Following Connolly, I would read Kant’s dinner party rules as a pedagogical device geared to disciplining the emotions and attitudes of a secular subject. Why secular (again, as opposed to, say, modern)? If I understand Connolly correctly, it is because the style of restrained emotional expression that Kant encourages provides a normative image of public reason against which the more passional forms of sociability and knowledge associated with religious sects are found to be inadequate, and thus subject to regulation in accord with the doctrine of political secularism. We might say, the secular subject—the Kantian dinner host—is one whose speech and comportment incorporates a recognition of the distinctions authorized by the twin categories of religious and secular. Put differently, a secular person is someone whose affective-gestural repertoires express a negative relation to forms of embodiment historically associated with (but not limited to) theistic religion.
I am trying here to delineate a path that Connolly’s work opens up for asking about what I first called the secular body. While the path seemed clear at the outset, it now appears far less so, for the following reason. From the sixteenth to the eighteenth century, a variety of social transformations took place that are key to our understanding of the emergence of the modern subject, among them, the desensualization of knowledge as described by Ong, the stilling of passionate expression within courtly society that Elias has examined, and, more generally, the increasing internalization of psychic and emotional life within bourgeois society, the transfer of vast realms of experience from the surface of public life into the invisible depths of the lonely individual. These conceptual and social transformations, to which Kant contributed, were not the result of a single overarching process, but were propelled by different, if sometimes interlinking, historical trajectories, circumstances, and problems. In light of this, and recognizing the indebtedness of Kant’s own viewpoints on reason and the senses to these prior developments, should we say that these transformations are part of the genealogy of the secular? To say so, it seems, would entail losing a great deal of the specificity and historical locatedness of that term. So, what aspects of the modern soul are properly secular, and to which history of the body should they be ascribed?
Let me see if I can develop this line of inquiry further by drawing on some of the arguments put forward by Talal Asad in Formations of the Secular. Let me start by saying a little about what I take Asad to mean be the “the secular.” In his chapter on an “Anthropology of Secularism,” which I will focus on here, he states: “I take the secular to be a concept that brings together certain behaviors, knowledges, and sensibilities in modern life.” To explore these dimensions of the secular, he examines shifts in the grammar of a number of concepts—myth, the sacred, pain, the human—concepts that articulate practices we have come to identify as secular. The practices that he takes as secular, in other words, are so, not simply because they are non-religious, but because they have been discursively identified and valorized through the discourse of secularism (as distinct from the political doctrine). For Asad, a practice is not secular because it stands in a particular relation to the political doctrine of secularism. Rather, the historical discourse of the secular, as predicated on the opposition religious/secular, is integral to the grammar of the concepts he examines.

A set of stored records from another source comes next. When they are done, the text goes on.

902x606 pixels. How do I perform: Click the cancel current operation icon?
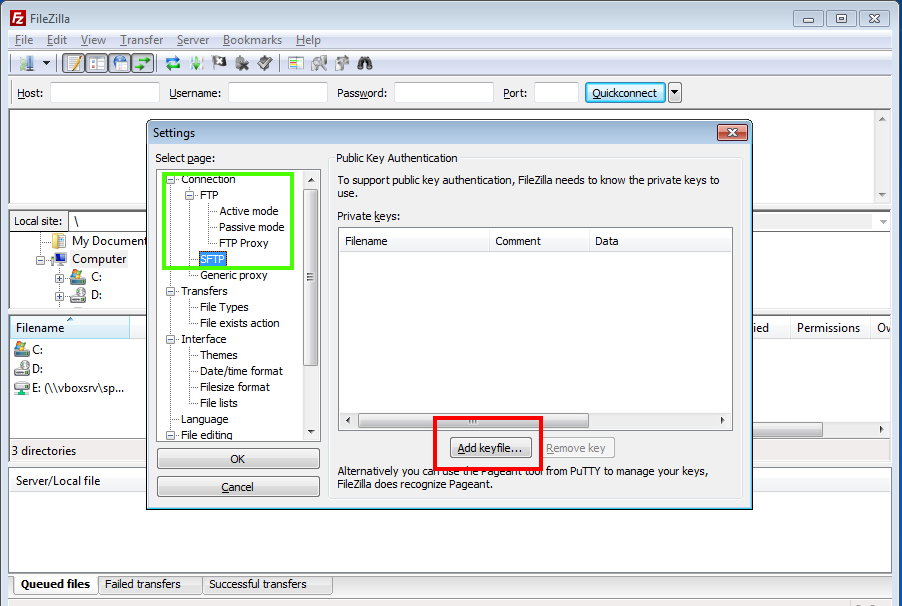219,64
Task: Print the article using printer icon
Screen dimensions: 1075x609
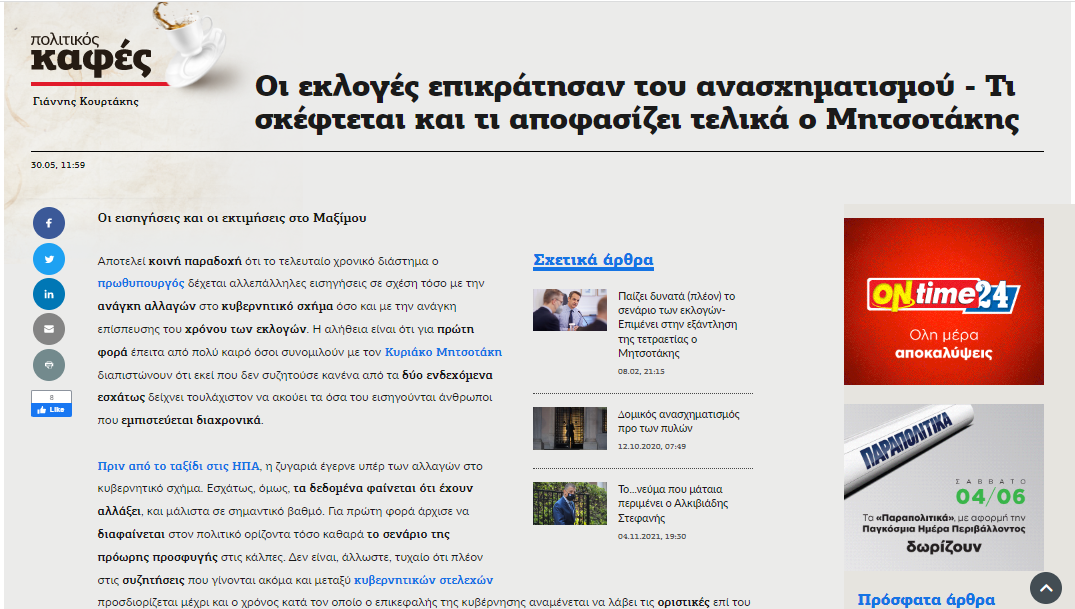Action: tap(48, 365)
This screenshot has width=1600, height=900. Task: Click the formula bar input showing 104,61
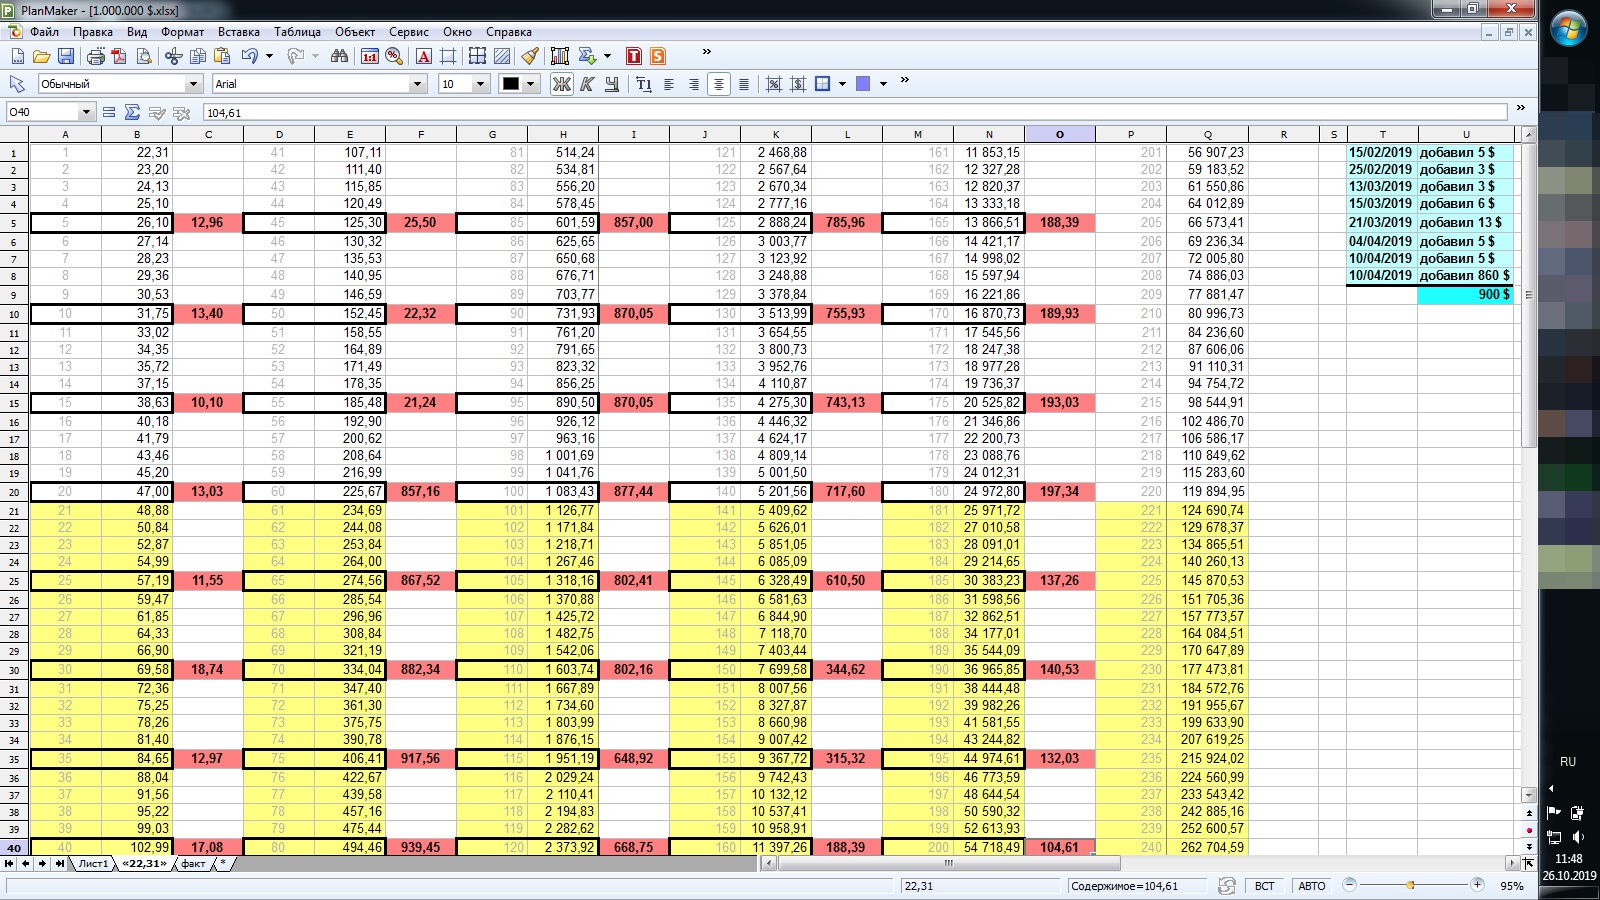pyautogui.click(x=850, y=113)
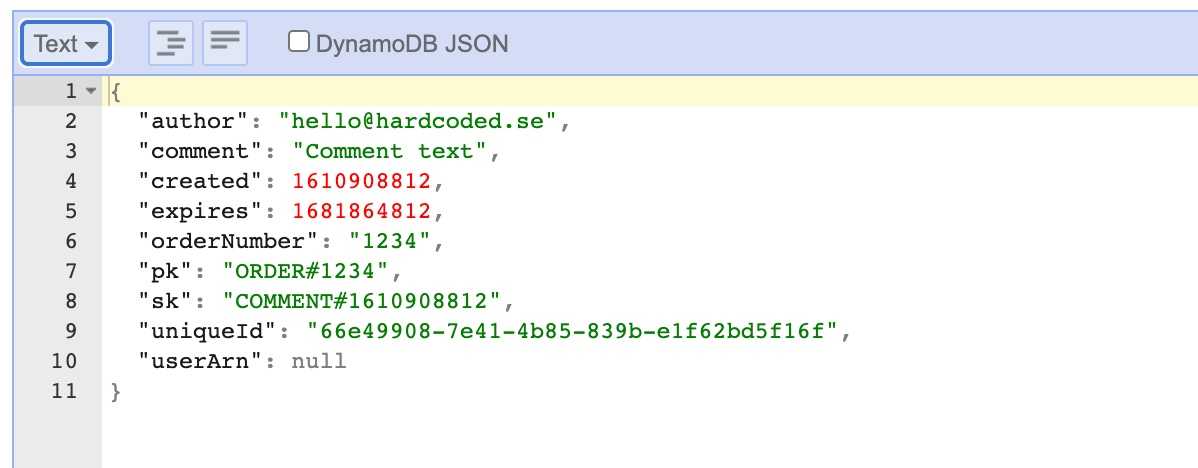This screenshot has height=468, width=1198.
Task: Select line number 5 in the gutter
Action: 70,211
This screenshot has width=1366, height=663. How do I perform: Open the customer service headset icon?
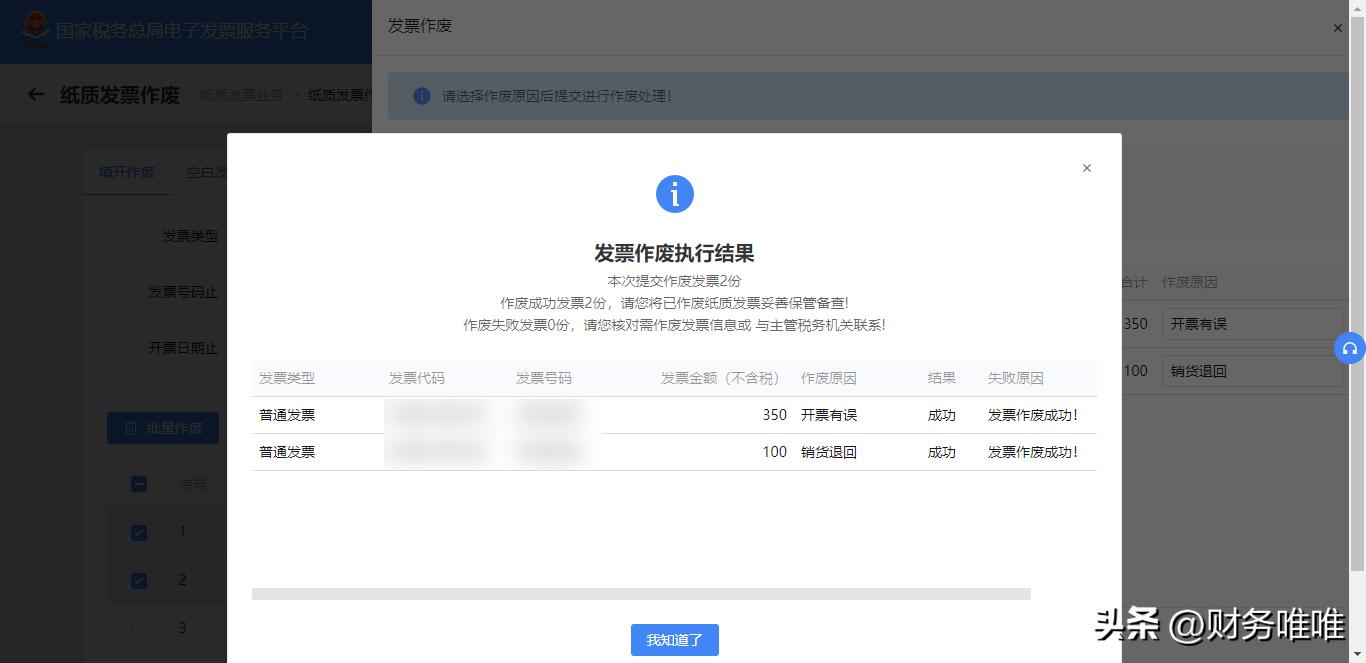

Let me draw on two examples from this first chapter in order to pursue the question of secular embodiment. In one section, Asad explores how shifts in the grammar of the concept of myth contributed to the development of the secular tradition of Romantic poetry. For poets such as Blake and Coleridge, the “mythic method,” as Asad refers to it, provided a secular means by which spiritual truths could be accessed and given expression. Instead of the virtue of faith, such poetic geniuses needed only to tune into their deep inner feelings and express these sincerely. Elaborating on these Romantic notions, Asad notes, “This may help to explain the prevalence among Victorian unbelievers of what Stefan Collini calls ‘a rhetoric of sincerity.’ For not only was the idea of being true to oneself conceived of as a moral duty, it also presupposed the existence of a secular self whose sovereignty had to be demonstrated through acts of sincerity. The self’s secularity consisted in the fact that it was the precondition of transcendent (poetic or religious) experience and not its product.” I call attention to this section because it provides an example of what might be called a practice of secular self-fashioning: the honing of a rhetoric of sincerity as necessary to the cultivation of the secular subject. Moreover, there are interesting parallels to be drawn between the romantic emphasis on sincerity and the Protestant concern for the sincerity of speech within ritual professions of faith. But why does Asad not develop this line of inquiry, especially in light of how important such question were within his work on medieval monasticism? Why, I ask, are there so few descriptions of practices in a book explicitly focused on the sensory and embodied dimensions of the secular?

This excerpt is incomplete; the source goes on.